Supplied records:
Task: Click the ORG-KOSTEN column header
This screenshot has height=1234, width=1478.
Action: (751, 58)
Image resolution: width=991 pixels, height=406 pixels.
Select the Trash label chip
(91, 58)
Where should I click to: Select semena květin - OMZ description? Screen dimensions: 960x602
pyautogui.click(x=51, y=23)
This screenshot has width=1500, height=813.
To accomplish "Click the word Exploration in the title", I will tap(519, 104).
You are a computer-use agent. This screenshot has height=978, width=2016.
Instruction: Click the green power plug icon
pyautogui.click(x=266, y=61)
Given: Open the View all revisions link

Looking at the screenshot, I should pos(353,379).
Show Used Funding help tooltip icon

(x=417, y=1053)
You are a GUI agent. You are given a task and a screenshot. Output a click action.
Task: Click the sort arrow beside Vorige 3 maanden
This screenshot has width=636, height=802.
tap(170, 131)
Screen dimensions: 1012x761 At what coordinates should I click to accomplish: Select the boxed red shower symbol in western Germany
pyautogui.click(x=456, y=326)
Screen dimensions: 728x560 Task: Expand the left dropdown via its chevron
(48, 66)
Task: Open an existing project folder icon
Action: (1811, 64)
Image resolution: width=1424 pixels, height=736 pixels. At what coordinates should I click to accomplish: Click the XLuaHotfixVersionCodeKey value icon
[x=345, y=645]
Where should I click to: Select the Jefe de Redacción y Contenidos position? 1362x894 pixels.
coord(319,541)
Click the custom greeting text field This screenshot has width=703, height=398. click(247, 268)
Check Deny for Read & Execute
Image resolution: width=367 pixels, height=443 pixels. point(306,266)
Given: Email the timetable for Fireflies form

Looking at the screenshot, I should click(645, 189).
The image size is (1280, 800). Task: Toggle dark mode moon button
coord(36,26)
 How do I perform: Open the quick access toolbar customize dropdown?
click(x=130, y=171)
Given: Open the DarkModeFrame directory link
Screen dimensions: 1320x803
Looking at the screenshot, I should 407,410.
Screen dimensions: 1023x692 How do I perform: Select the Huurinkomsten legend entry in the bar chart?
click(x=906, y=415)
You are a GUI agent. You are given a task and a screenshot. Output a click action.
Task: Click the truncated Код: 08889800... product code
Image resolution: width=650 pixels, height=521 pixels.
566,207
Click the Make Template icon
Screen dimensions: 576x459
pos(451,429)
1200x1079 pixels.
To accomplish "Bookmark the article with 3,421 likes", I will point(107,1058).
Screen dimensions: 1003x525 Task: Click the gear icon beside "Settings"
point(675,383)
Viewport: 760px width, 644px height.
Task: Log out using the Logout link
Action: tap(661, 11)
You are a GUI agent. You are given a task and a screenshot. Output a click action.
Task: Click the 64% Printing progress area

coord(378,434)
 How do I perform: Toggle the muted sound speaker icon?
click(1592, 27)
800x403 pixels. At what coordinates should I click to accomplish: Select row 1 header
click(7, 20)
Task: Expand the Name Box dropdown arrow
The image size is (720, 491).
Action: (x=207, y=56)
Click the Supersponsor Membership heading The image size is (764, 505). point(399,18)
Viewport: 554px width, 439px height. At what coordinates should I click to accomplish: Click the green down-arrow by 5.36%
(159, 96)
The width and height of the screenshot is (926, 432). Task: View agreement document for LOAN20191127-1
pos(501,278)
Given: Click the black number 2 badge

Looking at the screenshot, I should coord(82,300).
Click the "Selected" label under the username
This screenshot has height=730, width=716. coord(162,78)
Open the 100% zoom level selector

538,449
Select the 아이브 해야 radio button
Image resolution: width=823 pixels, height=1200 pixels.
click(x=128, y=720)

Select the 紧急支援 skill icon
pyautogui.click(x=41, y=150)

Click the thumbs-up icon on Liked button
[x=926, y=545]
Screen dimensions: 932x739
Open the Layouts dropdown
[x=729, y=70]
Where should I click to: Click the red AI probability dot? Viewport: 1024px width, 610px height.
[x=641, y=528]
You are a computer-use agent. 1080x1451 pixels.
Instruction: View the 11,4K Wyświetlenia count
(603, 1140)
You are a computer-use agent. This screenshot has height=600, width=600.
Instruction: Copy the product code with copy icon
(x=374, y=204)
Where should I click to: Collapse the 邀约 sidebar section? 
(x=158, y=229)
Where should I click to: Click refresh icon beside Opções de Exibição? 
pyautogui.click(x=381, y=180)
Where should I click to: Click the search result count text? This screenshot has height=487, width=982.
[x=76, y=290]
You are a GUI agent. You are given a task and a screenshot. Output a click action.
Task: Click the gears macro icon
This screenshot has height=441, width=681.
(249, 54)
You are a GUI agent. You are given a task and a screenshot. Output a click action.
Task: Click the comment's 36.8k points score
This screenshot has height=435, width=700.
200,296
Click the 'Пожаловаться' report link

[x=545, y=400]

What is required:
Print all records shown above, word for word.

Completed exercise:
Task: Click the ORG-KOSTEN column header
This screenshot has height=1234, width=1478.
Action: (751, 58)
Image resolution: width=991 pixels, height=406 pixels.
Select the Trash label chip
(91, 58)
Where should I click to: Select semena květin - OMZ description? Screen dimensions: 960x602
pyautogui.click(x=51, y=23)
This screenshot has width=1500, height=813.
To accomplish "Click the word Exploration in the title", I will tap(519, 104).
You are a computer-use agent. This screenshot has height=978, width=2016.
Instruction: Click the green power plug icon
pyautogui.click(x=266, y=61)
Given: Open the View all revisions link

Looking at the screenshot, I should pos(353,379).
Show Used Funding help tooltip icon

(x=417, y=1053)
You are a GUI agent. You are given a task and a screenshot. Output a click action.
Task: Click the sort arrow beside Vorige 3 maanden
This screenshot has width=636, height=802.
tap(170, 131)
Screen dimensions: 1012x761 At what coordinates should I click to accomplish: Select the boxed red shower symbol in western Germany
pyautogui.click(x=456, y=326)
Screen dimensions: 728x560 Task: Expand the left dropdown via its chevron
(48, 66)
Task: Open an existing project folder icon
Action: (1811, 64)
Image resolution: width=1424 pixels, height=736 pixels. At what coordinates should I click to accomplish: Click the XLuaHotfixVersionCodeKey value icon
[x=345, y=645]
Where should I click to: Select the Jefe de Redacción y Contenidos position? 1362x894 pixels.
coord(319,541)
Click the custom greeting text field This screenshot has width=703, height=398. click(247, 268)
Check Deny for Read & Execute
Image resolution: width=367 pixels, height=443 pixels. point(306,266)
Given: Email the timetable for Fireflies form

Looking at the screenshot, I should click(645, 189).
The image size is (1280, 800). Task: Toggle dark mode moon button
coord(36,26)
 How do I perform: Open the quick access toolbar customize dropdown?
click(x=130, y=171)
Given: Open the DarkModeFrame directory link
Screen dimensions: 1320x803
Looking at the screenshot, I should 407,410.
Screen dimensions: 1023x692 How do I perform: Select the Huurinkomsten legend entry in the bar chart?
click(x=906, y=415)
You are a GUI agent. You are given a task and a screenshot. Output a click action.
Task: Click the truncated Код: 08889800... product code
Image resolution: width=650 pixels, height=521 pixels.
566,207
Click the Make Template icon
Screen dimensions: 576x459
pos(451,429)
1200x1079 pixels.
To accomplish "Bookmark the article with 3,421 likes", I will point(107,1058).
Screen dimensions: 1003x525 Task: Click the gear icon beside "Settings"
point(675,383)
Viewport: 760px width, 644px height.
Task: Log out using the Logout link
Action: tap(661, 11)
You are a GUI agent. You are given a task and a screenshot. Output a click action.
Task: Click the 64% Printing progress area

coord(378,434)
 How do I perform: Toggle the muted sound speaker icon?
click(1592, 27)
800x403 pixels. At what coordinates should I click to accomplish: Select row 1 header
click(7, 20)
Task: Expand the Name Box dropdown arrow
The image size is (720, 491).
Action: (x=207, y=56)
Click the Supersponsor Membership heading The image size is (764, 505). point(399,18)
Viewport: 554px width, 439px height. At what coordinates should I click to accomplish: Click the green down-arrow by 5.36%
(159, 96)
The width and height of the screenshot is (926, 432). Task: View agreement document for LOAN20191127-1
pos(501,278)
Given: Click the black number 2 badge

Looking at the screenshot, I should coord(82,300).
Click the "Selected" label under the username
This screenshot has height=730, width=716. coord(162,78)
Open the 100% zoom level selector

538,449
Select the 아이브 해야 radio button
Image resolution: width=823 pixels, height=1200 pixels.
click(x=128, y=720)

Select the 紧急支援 skill icon
pyautogui.click(x=41, y=150)

Click the thumbs-up icon on Liked button
[x=926, y=545]
Screen dimensions: 932x739
Open the Layouts dropdown
[x=729, y=70]
Where should I click to: Click the red AI probability dot? Viewport: 1024px width, 610px height.
[x=641, y=528]
You are a computer-use agent. 1080x1451 pixels.
Instruction: View the 11,4K Wyświetlenia count
(603, 1140)
You are a computer-use agent. This screenshot has height=600, width=600.
Instruction: Copy the product code with copy icon
(x=374, y=204)
Where should I click to: Collapse the 邀约 sidebar section? 
(x=158, y=229)
Where should I click to: Click refresh icon beside Opções de Exibição? 
pyautogui.click(x=381, y=180)
Where should I click to: Click the search result count text? This screenshot has height=487, width=982.
[x=76, y=290]
You are a GUI agent. You are given a task and a screenshot. Output a click action.
Task: Click the gears macro icon
This screenshot has height=441, width=681.
(249, 54)
You are a GUI agent. You are given a task and a screenshot. Output a click action.
Task: Click the comment's 36.8k points score
This screenshot has height=435, width=700.
200,296
Click the 'Пожаловаться' report link

[x=545, y=400]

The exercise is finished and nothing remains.